Склонившись над очагом, она видела распростертое на кровати обнаженное смуглое тело с узловатыми шрамами на обеих ляжках, глубоким следом от рога справа, под нижним ребром, и длинным белым рубцом, на боку, уходящим под мышку. Она видела закрытые глаза, и мрачное смуглое лицо, и курчавые черные волосы, откинутые со лба, и сама она сидела рядом с ним на кровати и растирала ему ноги, разминала пальцами икры и потом легонько похлопывала ребрами ладоней, ослабляя сводившее мускулы напряжение.
— Ну как? — спрашивала она. — Как ноги, малыш?
— Хорошо, Пилар, хорошо, — отвечал он, не открывая глаз.
— Может быть, растереть тебе грудь?
— Нет, Пилар. Грудь не трогай.
— А ноги выше колен?
— Нет. Там очень болит.
— Так ведь если я разотру их и смажу мазью, они разогреются и боль станет легче.
— Нет, Пилар. Спасибо тебе. Мне лучше, когда они лежат спокойно.
— Я оботру тебя спиртом.
— Хорошо. Только очень осторожно.
— Последнего быка ты убил просто великолепно, — говорила она ему, и он отвечал:
— Да, я его хорошо убил.
Потом, обтерев его спиртом и накрыв простыней, она ложилась рядом с ним на кровать, и он высовывал смуглую руку, и дотрагивался до нее, и говорил: «Ты женщина из женщин, Пилар». И для него это уже была шутка, потому что шутить по-настоящему он не умел; потом он засыпал, как всегда после боя, а она лежала рядом, держа его руку в своих, и прислушивалась к его дыханию.
Он часто пугался во сне, и она чувствовала, как его пальцы тесней сжимают ее руку, и видела капли пота, выступавшие у него на лбу, и, если он просыпался, она говорила: «Ничего, ничего», — и он снова засыпал. Пять лет она прожила с ним и никогда ему не изменяла, то есть почти никогда, а когда его схоронили, она сошлась с Пабло, который водил под уздцы лошадей пикадоров на арене и сам был как бык, вроде тех, на которых Финито положил всю свою жизнь. Но бычья сила, как и бычья храбрость, держится недолго, теперь она узнала это, да и что вообще долго держится на свете? Я держусь, подумала она. Да, я держусь долго. Но кому это нужно?
— Мария, — сказала она. — Надо смотреть, что делаешь. Для чего тебе огонь — сварить ужин или сжечь целый город?
И тут у входа в пещеру показался цыган. Он весь был засыпан снегом и, остановившись у входа с карабином в руке, принялся топать ногами, сбивая снег.
Роберт Джордан встал и пошел ему навстречу.
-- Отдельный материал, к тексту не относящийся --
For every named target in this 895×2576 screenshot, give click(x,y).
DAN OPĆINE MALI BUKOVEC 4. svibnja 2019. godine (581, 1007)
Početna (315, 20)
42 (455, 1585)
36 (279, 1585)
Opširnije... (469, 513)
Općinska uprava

— Ну, что? — спросил он цыгана.
— На большом мосту смена каждые шесть часов, по два человека, — сказал цыган. — В домике дорожного мастера восемь рядовых и капрал. Вот тебе твой хронометр.
— А на лесопилке?
— Это тебе старик скажет. Он наблюдает за дорогой, ему и лесопилку видно.
— А что на дороге? — спросил Роберт Джордан.
— Движение такое же, как всегда, — сказал цыган. — Ничего необыкновенного нет. Несколько машин, вот и все.
У цыгана был замерзший вид, его темное лицо скривилось от холода, руки покраснели. Не входя в пещеру, он снял свою куртку и встряхнул ее.
— Я дождался смены караула, — сказал он. — Смена была в двенадцать и потом в шесть. Долго все- таки. Не хотел бы я служить в этой армии.